Tratamento cirúrgico para Ginecomastia

A ginecomastia é uma condição caracterizada pelo aumento nas glândulas mamárias masculinas. Esse problema é decorrente de um desequilíbrio nos níveis de andrógenos (hormônios masculinos) e estrogênio (hormônio feminino), que pode ter diversas causas. Não se trata de um problema de saúde grave, mas, em geral, costuma ser motivo de constrangimentos e vergonha do próprio corpo, especialmente quando o caso ocorre durante a adolescência.

Tratamento cirúrgico para Ginecomastia

Quais são as opções de tratamento existentes?

Na maioria dos casos, a ginecomastia costuma ter regressão espontânea, pois os níveis hormonais se restabelecem depois de algumas fases específicas da vida, como é o caso dos recém-nascidos, adolescentes e idosos. Entretanto, se a condição não regride naturalmente, é recomendado o tratamento medicamentoso. Em casos mais avançados, os medicamentos podem não surtir efeito, sendo necessário o tratamento cirúrgico.

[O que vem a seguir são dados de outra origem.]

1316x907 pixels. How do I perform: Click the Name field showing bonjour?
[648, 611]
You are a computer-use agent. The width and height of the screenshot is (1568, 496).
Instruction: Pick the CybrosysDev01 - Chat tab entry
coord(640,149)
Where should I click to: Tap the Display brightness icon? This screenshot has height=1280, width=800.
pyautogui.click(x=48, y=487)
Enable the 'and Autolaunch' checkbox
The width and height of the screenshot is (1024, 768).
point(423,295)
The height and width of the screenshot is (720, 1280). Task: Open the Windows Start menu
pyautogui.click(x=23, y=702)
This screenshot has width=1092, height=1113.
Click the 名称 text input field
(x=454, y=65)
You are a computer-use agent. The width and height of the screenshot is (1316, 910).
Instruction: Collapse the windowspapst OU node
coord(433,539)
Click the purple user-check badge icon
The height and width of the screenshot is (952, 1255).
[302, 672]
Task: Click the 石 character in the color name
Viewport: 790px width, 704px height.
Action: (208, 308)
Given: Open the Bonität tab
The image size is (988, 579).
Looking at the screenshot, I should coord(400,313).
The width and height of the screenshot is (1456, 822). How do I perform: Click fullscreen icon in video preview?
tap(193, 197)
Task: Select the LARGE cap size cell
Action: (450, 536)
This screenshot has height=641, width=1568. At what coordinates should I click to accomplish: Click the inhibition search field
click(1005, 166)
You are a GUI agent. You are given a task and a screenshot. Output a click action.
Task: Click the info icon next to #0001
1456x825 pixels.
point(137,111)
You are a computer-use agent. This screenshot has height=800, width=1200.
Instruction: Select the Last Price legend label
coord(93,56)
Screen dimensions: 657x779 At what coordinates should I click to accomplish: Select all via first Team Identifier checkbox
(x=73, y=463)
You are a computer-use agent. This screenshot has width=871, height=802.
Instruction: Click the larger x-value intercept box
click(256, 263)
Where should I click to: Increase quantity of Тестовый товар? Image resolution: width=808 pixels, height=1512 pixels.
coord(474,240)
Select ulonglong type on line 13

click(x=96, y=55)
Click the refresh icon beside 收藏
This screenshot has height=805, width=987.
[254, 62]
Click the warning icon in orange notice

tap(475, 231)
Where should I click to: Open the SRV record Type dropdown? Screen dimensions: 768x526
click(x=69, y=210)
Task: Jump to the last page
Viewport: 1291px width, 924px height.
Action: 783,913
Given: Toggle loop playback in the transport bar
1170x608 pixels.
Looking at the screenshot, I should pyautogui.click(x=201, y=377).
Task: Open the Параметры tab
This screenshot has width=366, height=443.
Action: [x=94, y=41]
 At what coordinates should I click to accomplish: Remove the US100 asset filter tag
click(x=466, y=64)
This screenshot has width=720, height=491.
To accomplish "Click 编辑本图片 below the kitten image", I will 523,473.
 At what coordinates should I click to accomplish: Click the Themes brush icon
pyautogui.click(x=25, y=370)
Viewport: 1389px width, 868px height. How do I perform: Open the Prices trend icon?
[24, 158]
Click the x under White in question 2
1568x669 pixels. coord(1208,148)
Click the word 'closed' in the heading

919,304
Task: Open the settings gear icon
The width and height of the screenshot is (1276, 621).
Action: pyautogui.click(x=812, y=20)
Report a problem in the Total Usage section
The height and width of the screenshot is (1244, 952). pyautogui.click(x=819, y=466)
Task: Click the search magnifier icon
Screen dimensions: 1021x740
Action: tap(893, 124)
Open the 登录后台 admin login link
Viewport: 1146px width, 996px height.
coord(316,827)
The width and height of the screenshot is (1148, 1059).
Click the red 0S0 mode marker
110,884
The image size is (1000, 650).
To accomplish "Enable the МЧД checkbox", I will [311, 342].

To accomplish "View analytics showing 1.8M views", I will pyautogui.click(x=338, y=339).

Quais são os tipos de cirurgia envolvidos?

Remoção cirúrgica

Para que o problema seja resolvido e não ocorra novamente, é necessário remover completamente a glândula mamária, que encontra-se em tamanho aumentado. É feito um corte sob o mamilo para a retirada da glândula.

Lipoaspiração

Existe uma condição denominada lipomastia (ou pseudoginecomastia = ginecomastia “falsa”) em que o aumento registrado nas mamas é decorrente de um acúmulo de gordura e não de um aumento na glândula mamária. Nesses casos, é realizada a lipoaspiração para que as mamas readquiram o seu volume natural, excluindo a gordura. O procedimento também pode ser realizado nos casos de ginecomastia, pois a remoção da gordura facilita a retirada da glândula mamária.

Mamoplastia redutora

Utilizado para casos mais severos, este tipo de cirurgia combina a remoção de gordura e da glândula mamária com a retirada da pele que fica em excesso. É um procedimento mais complexo, com fatores estéticos envolvidos.

Quais são as etapas da cirurgia?

Pré-operatório

Nesta fase, o médico avalia clinicamente o paciente, com o objetivo de identificar o grau do problema e os fatores que o originaram. Exames de dosagem hormonal e de coagulação do sangue se fazem necessários nessa fase avaliativa para que seja determinada a necessidade (ou não) de cirurgia, bem como o tipo de procedimento a ser realizado.

Operatório

A recomendação é de que o paciente esteja em jejum para a realização do procedimento, que não costuma durar mais do que algumas horas, embora a duração varie conforme o grau de ginecomastia apresentado. Em grau avançado (terceiro grau), pode ser necessária a internação do paciente.

Pós-operatório

Após a cirurgia, o paciente geralmente recebe alta hospitalar no mesmo dia. Entretanto, uma série de cuidados se faz necessária para que a recuperação ocorra da melhor maneira possível. É preciso utilizar uma malha compressiva no período de um a dois meses. Atividades habituais de estudo e trabalho, bem como exercícios físicos leves são liberados gradativamente, geralmente uma semana depois. Atividades físicas mais intensas são autorizadas apenas após um período de um a dois meses da realização da cirurgia.